Saved data entries:
== Segment start ==
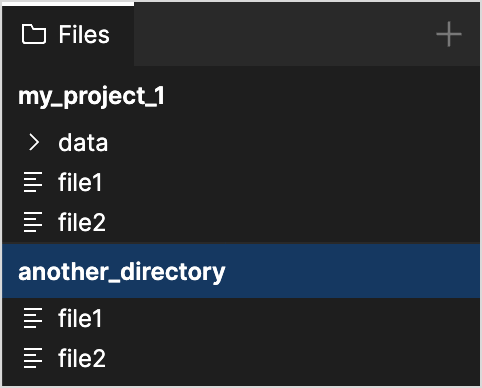This screenshot has width=482, height=388.
Task: Click empty row space right of last file2 entry
Action: [x=293, y=358]
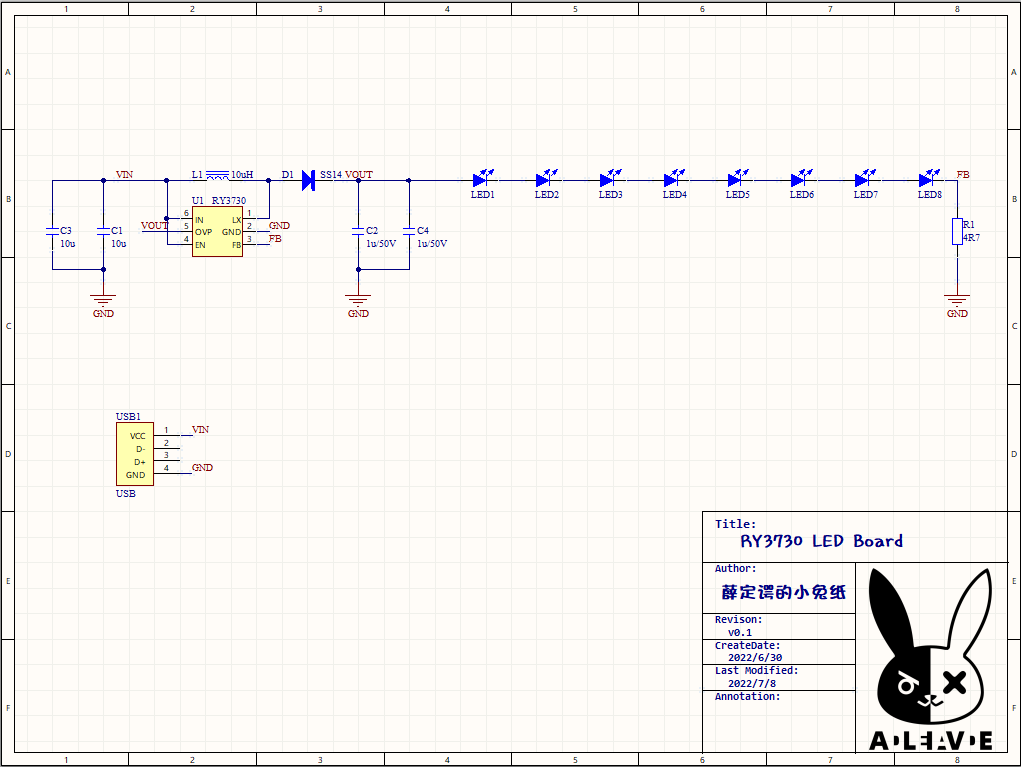1021x767 pixels.
Task: Select the C1 capacitor symbol
Action: click(103, 230)
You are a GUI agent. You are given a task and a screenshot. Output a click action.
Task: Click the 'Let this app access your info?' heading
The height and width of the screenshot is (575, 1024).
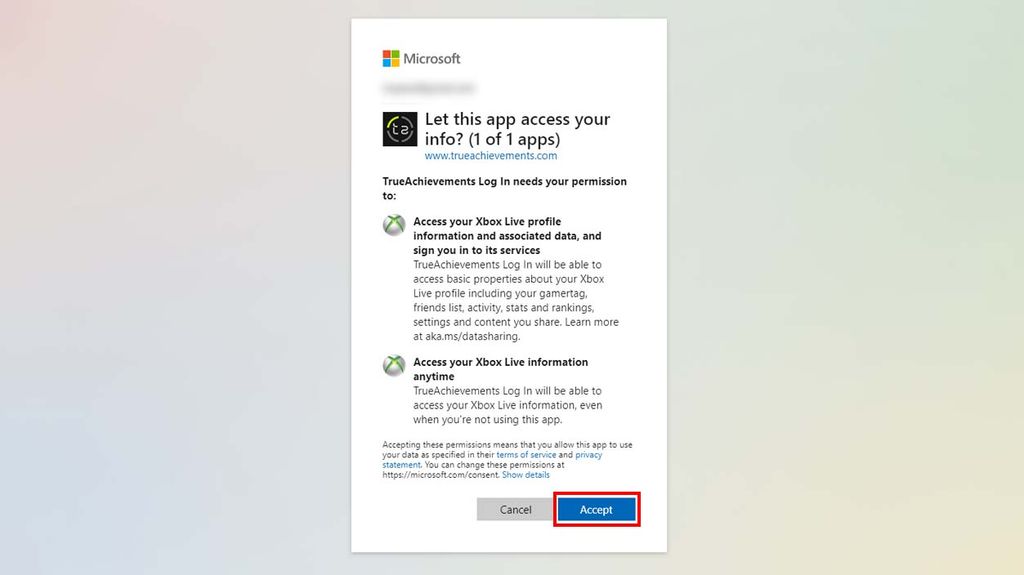coord(517,129)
== Segment end ==
> **TASK TO CARRY OUT**: Write out exactly the lines from the line holding "You are a GUI" through the last line of the records above, inclusive, and nothing more. Leave out the pictures.

> **SOLUTION**:
You are a GUI agent. You are given a task and a screenshot. Output a click action.
Task: Click the 'Let this app access your info?' heading
The height and width of the screenshot is (575, 1024).
coord(517,129)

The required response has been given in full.